A section of Mau Forest
A section of Mau Forest. The eviction of those residing in Mau Forest is back in the news yet again. FILE PHOTO | NMG 

The eviction of those residing in Mau Forest is back in the news yet again. The issue has occupied that preeminent place for close to two decades now. My first formal engagement with the public discussions around the issues was a strategy discussion in the early 2000s with a group of lawyers who were opposing excision of the Mau forest complex.

Colleagues from Tanzania added to the opposition pointing out that the forest was important not just for Kenya but the entire region.

In 2019, after a Task Force Report, establishment of a Water Towers Agency, constitutional recognition of the importance of forests the problem will not just fade away. Mau has even been a campaign issue for the country’s presidential election. The need for conserving the forest and dealing with human encroachment needs no belaboring.

Anybody who does not appreciate that the Forest is a critical water tower, has huge environmental implication and requires to be conserved either is completely naïve or completely unwell.

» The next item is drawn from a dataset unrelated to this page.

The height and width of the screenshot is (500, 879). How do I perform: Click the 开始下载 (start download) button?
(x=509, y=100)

In addition, the importance of ensuring that human beings who get evicted should not be mistreated is also firmly settled and anchored in the country’s laws. The Land Act was even amended to provide for detailed guidelines on evictions whose rationale were to guarantee protection of fundamental rights and ensure humane treatment during the eviction process.

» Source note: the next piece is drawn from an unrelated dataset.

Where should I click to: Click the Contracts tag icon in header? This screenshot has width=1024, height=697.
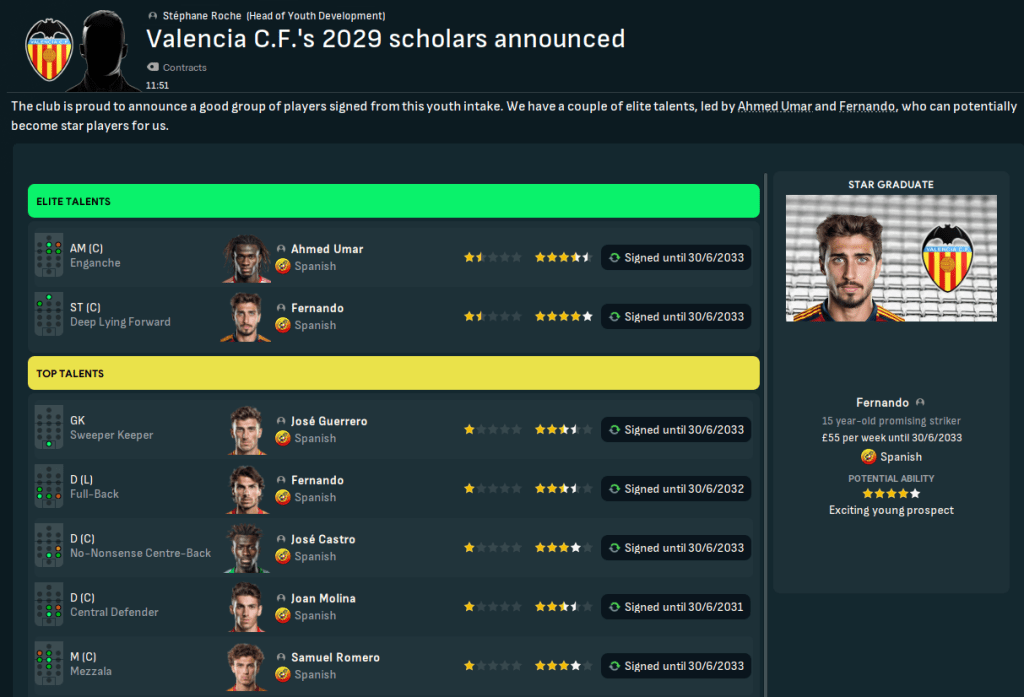tap(153, 67)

However, the greatest challenge in the entire process is the place of politics. Our penchant as a country of politicising every issue continues to be our Achilles heels. Watching politicians this past week debate the matter, one easily appreciates that until we have honesty in our political discourse the issue may not fizzle away soon.

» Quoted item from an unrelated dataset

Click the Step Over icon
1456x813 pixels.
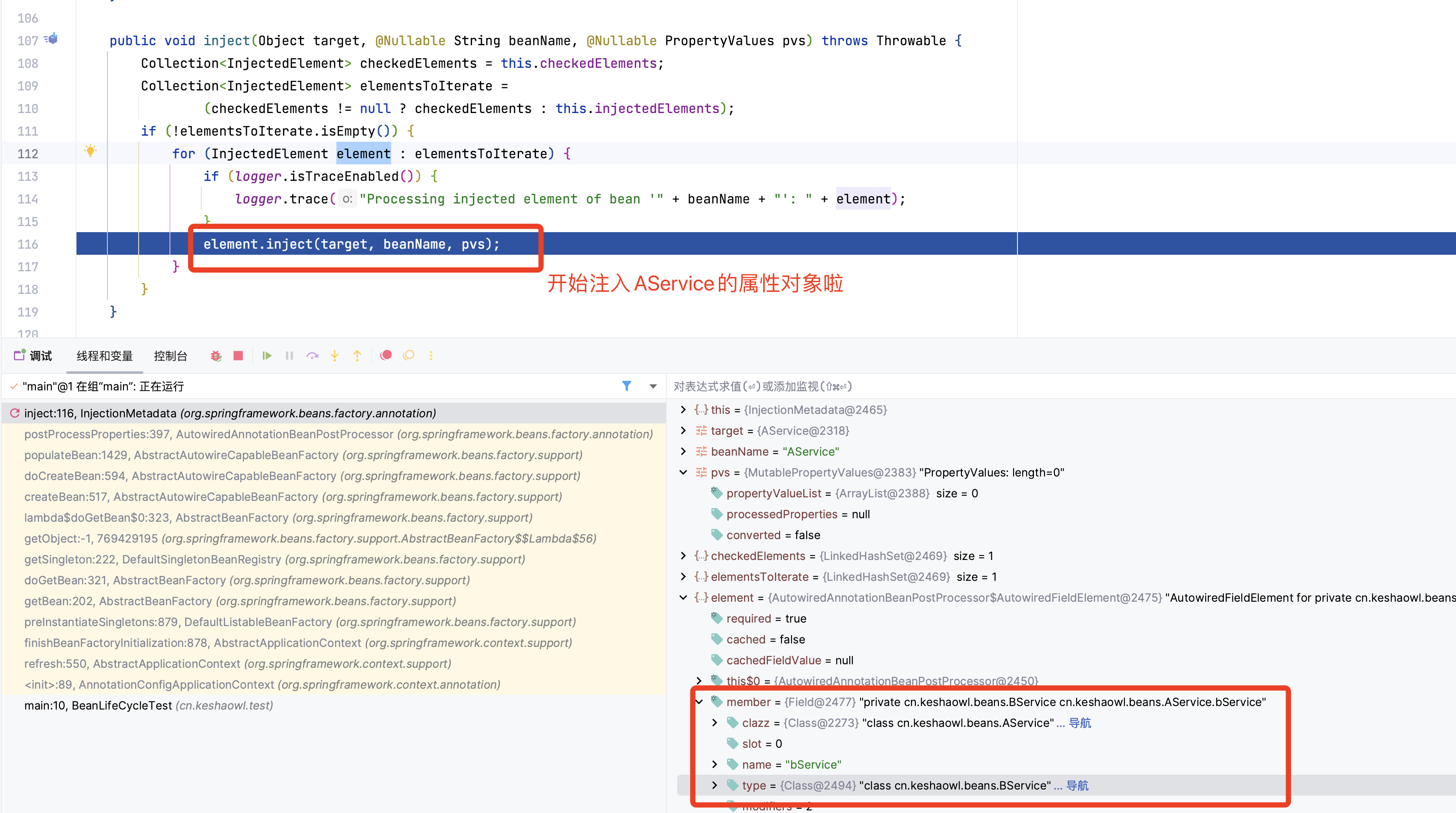[312, 356]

The debate has unfortunately been reduced to a contestation of ethnicity, a claim of pursuit of a personal agenda by Environment Secretary Keriako Tobiko and a continuation in the path of settling political scores.

Resolving this issue should be fairly straight forward. The country needs to fully decide whether their commitment to forest conservation is genuine or not. Having made that decision, there is need to honestly determine whether the people in question are living on forest land or not.

Are the human settlement outside or inside the forest? If it is an area that should be within the forest, we should get them out. Up to this point the matter should be straight forward. The more problematic step will be to agree on whether the places human beings have occupied legally belong to them or is part of public land. The critical determinant is legally and not factually. Unfortunately resolving this issue takes the country back to the elusive debate around land reforms.

In 2005, Paul Ndungu chaired the Commission of Inquiry into the Illegal/ Irregular Allocation of Public Land. One of the lands in focus was Mau Forest. That report was not fully acted upon partly due to politics and partly because of a weak constitutional and legal framework.

In 2010, Kenya adopted a Constitution that spoke to this issue of illegal and irregular allocations of public land clearly pointing out that property rights do not vest in land illegally acquired. This is what should guide us in dealing with the Mau issue.

What is required is having determined whether the land in question around Mau is or is not part of the forest, we must make the next determination on propriety over its ownership. Unfortunately, this clear issue is being clouded in politics.

The country should ask itself why politicians are politicising the issue. Is it because they are speaking for the citizens? is it because they care about the forest? Is it because they see political mileage to be gained? Or is it because the fear that they are beneficiaries of any malfeasance that may have occurred around the forest excision several decades ago? These are the questions we need to confront. They will not go away however long we pepper over them.

Government must make firm commitment to solve this issue once and for all. This requires honest and committed political leadership. Without political will we will still be debating this issue for several generations.